Your instructions:
Would you return, word for word, the lines of the data below from the line with "Given: Select Forever" through the line with "Edit the request_body_type expected field", and no others?

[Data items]

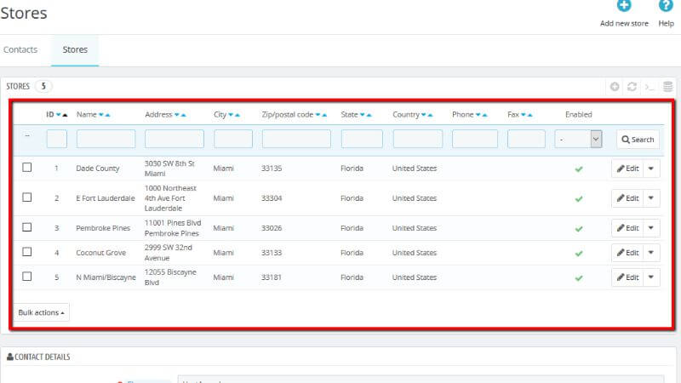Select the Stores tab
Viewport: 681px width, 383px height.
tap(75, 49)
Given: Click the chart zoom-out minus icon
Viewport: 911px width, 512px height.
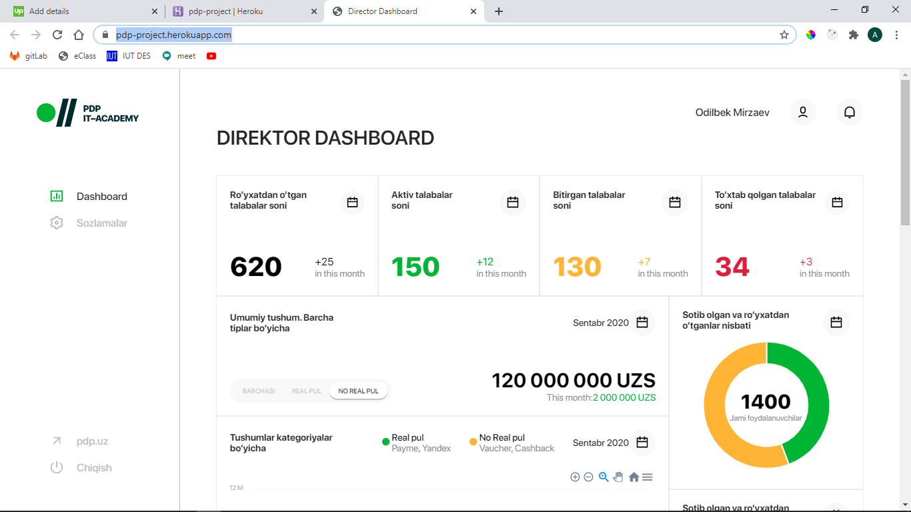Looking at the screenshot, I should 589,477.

---

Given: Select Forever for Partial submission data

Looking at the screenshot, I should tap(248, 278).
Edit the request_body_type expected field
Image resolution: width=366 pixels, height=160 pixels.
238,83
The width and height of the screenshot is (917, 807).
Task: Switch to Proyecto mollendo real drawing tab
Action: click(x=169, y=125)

Answer area:
Given: Select Forever for Partial submission data

Looking at the screenshot, I should tap(248, 278).
Edit the request_body_type expected field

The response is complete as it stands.